Miguel Ángel. 28/07/25, Barcelona



jueves, 7 de agosto de 2025

Celíaca

  Es una chica de diez. Feliz, feroz, fiera felina.

  Tan rubia, tan formal, tan indie y tan serena que a sus aullidos y a sus muchos pechos sólo colmillos le faltan para nombrarla loba. Y que de ella nazca un imperio. No sé, por poner, Roma.
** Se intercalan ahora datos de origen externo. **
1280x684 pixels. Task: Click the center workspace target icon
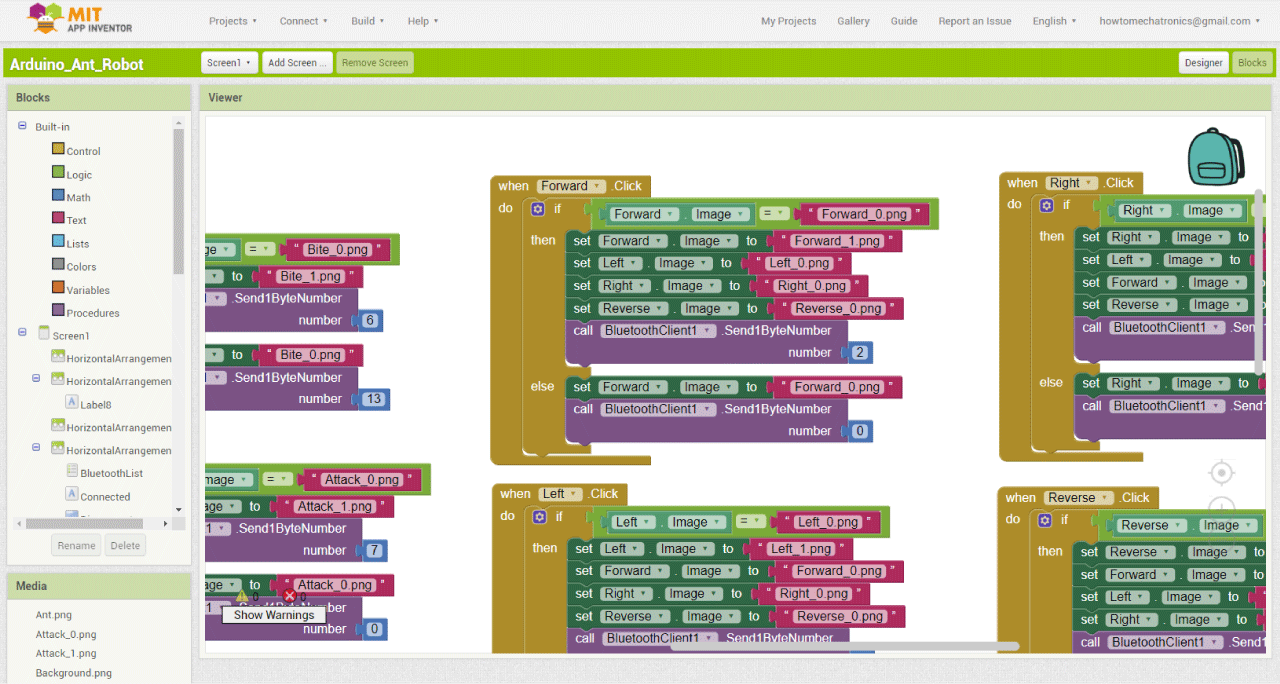1220,472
  Con piernas de cable de acero tensado entre la locura y la cordura, a un fuego lento iridiscente y con el brillo de mil ojos felices. Con culo de pomelo. Fresco, jugoso o caliente, según la temporada, pero siempre agradable.

 

  Y no sé. No sé por qué. A tan fabulosa, fantasiosa, divertida, extrovertida, interesante, complicada y competitiva va el destino y le dibuja una ironía y la hace celiaca, con la de pan que le va a hacer falta para acompañar al mundo cuando se lo quiera comer.

 

  Cuanto no dieran, al menos tres emperadores, por gozar de su lecho. ¡Cuánto no dieran! Y cuánta suerte tienen los infelices que tocan sus sábanas que, de ellos, sin ser propietario de tierra alguna, yo soy rey. Sin llegar a ser tuerto, en este mundo de ciegos a su cuerpo, yo con el dedo índice puedo recorrer, sin abrir los ojos, su silueta. Dibujada en la escena del crimen que es no disfrutar de su presencia.

  En la escena de otro crimen del que cómplices participamos. En el que matamos el tiempo, o bien lo gozamos.

  Y es que ella es una chica de diez. Diez lamentos, diez suspiros, diez lametazos, diez nigiris y diez orgasmos.